Spelling (haven’t used since spell check was invented, but it was nice – just a list of words without definitions).
Rhyming Dictionary (for my occasional forays into poetry).
Medical Dictionary
A Concise Etymological Dictionary of the English Language by Walter Skeat (Written in 1900. Its forward refers to the OED as a project).
Brewer’s Dictionary of Phrase and Fable.
Various foreign language dictionaries: French, German, Spanish, Russian, Italian.

Other similar books:
Several dictionaries of quotations, including Bartlett’s.

Reading a dictionary online is like looking at a picture of a beach. I really love to immerse myself and can’t settle for less.

My favorite reference is the Lincoln Library of Information. I have an ancient edition that I love to thumb through. http://thelincolnlibrary.com/aboutlincoln.html

(This thread is totally safe for work)

I forgot to mention my rather large Harper-Collins German-English dictionary. I have other translating dictionaries (for German, French, Italian, and a bit of Ancient Greek), but that’s the king. That, the Compact OED, a Webster’s, an American Heritage, and a Roget’s all reside on the bottom shelf on my end table. I don’t know whether it’s dorkier that they’re there, or that I actually use them all on a regular basis.

I have the compact OED, too. With magnifying glass. It solves many of our household disagreements. I love it. It was my Mom’s, and I asked to have it when I moved out.

The magnifying glass that comes with the compact edition is quite nice. I used it for all sorts of ‘science experiments’ when I was a kid.

Not big but small. And beautifully formed.

Mrs Byrne’s Dictionary of Unusual, Obscure and Preposterous Words: Gathered from Numerous and Diverse Authoritative Sources.

A few sample entries:

modoc n. 1. someone who joins the Air Force for favourable publicity. 2. a dummy used as a target for carnival ball tosses.

pagophagia n. eating a tray of ice daily for two months to help offset iron deficiency.

threpterophilia n. a fondness for female nurses.

[QUOTE=Chez Guevara]
Not big but small. And beautifully formed.
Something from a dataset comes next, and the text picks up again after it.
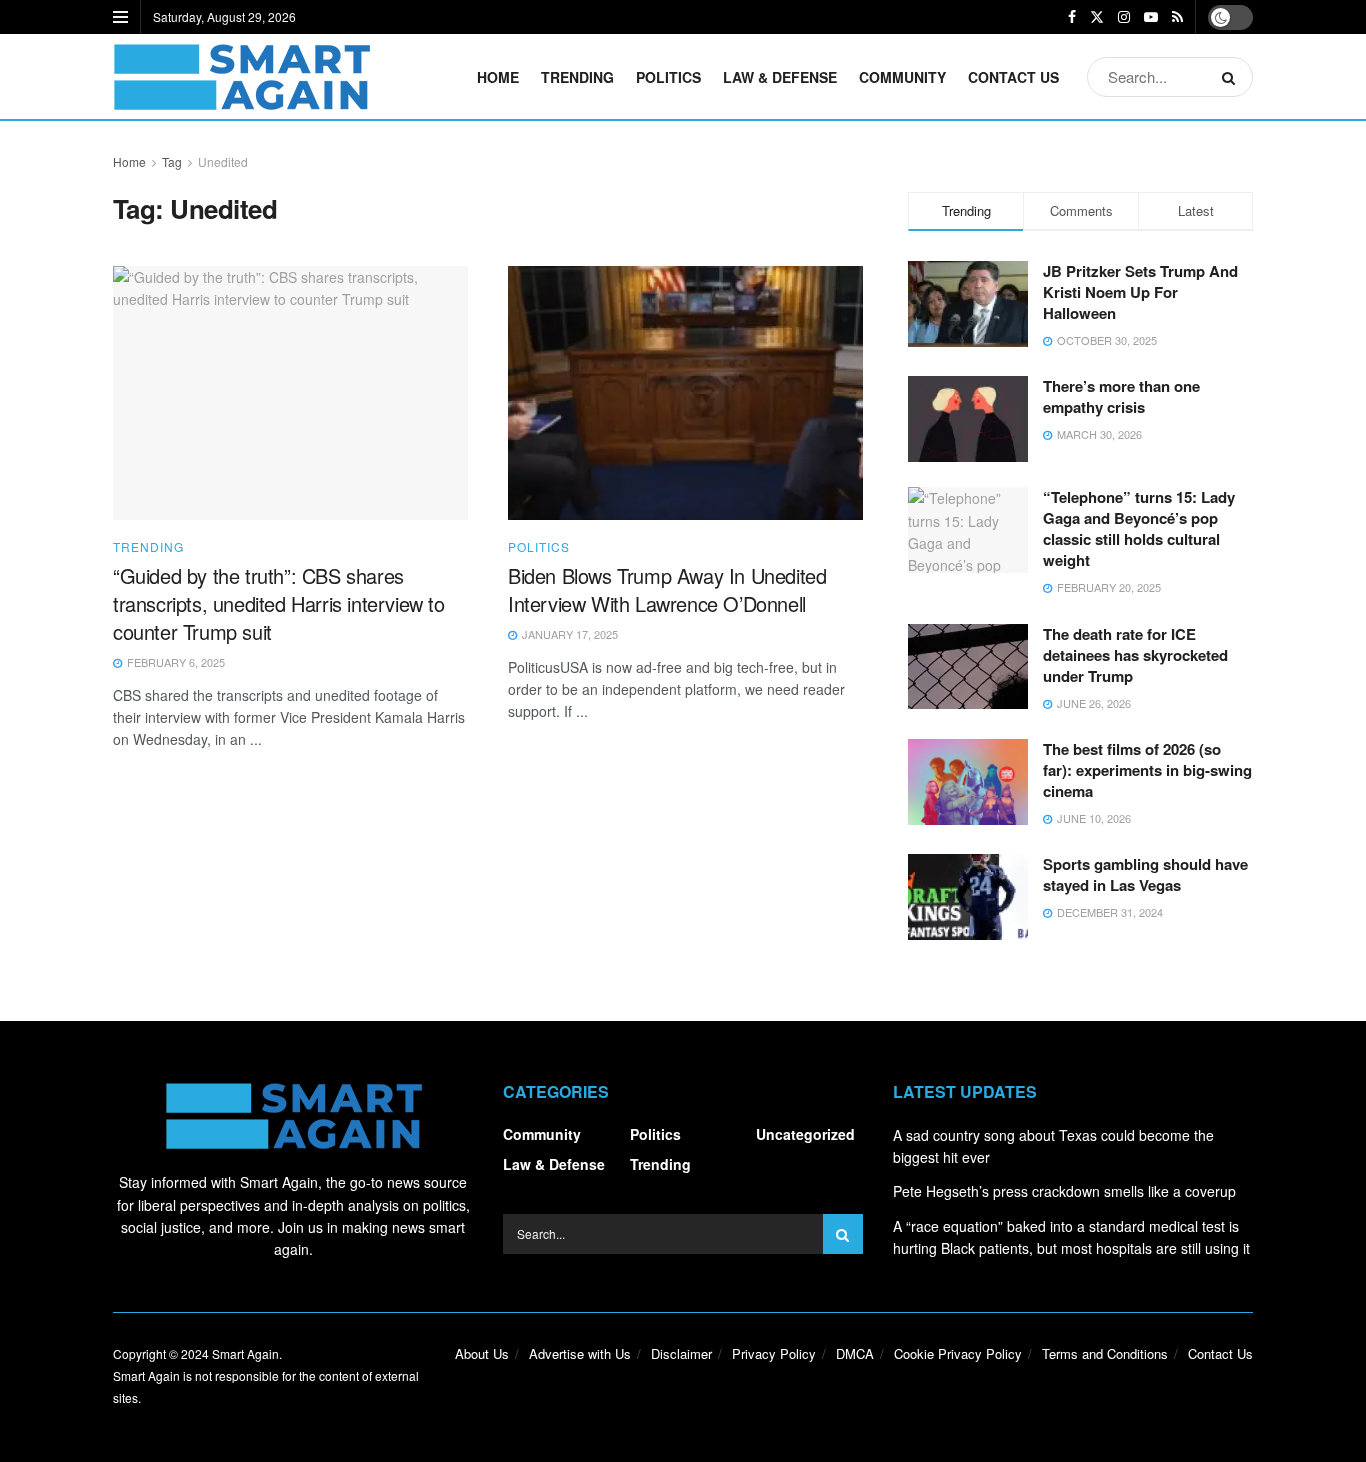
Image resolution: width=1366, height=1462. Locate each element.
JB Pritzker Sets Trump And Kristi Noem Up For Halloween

Mrs Byrne’s Dictionary of Unusual, Obscure and Preposterous Words: Gathered from Numerous and Diverse Authoritative Sources.

75 cents on half.com, the book is now mine.

(I have a fondness for nurses)

:: wordily envious ::

I would like to get the OED2, but where would I keep it? Next to my copy of the Plena Ilustrita Vortaro de Esperanto, 2005 edition, all 1000 pages of it, I guess. My main English dictionary is Collins English Dictionary, though I hope to upgrade to the Oxford Canadian sometime soon. I’m also getting quite a bit of mileage out of Pokrovskij’s six-language Computer Lexicon, though the updated version of that is only available online.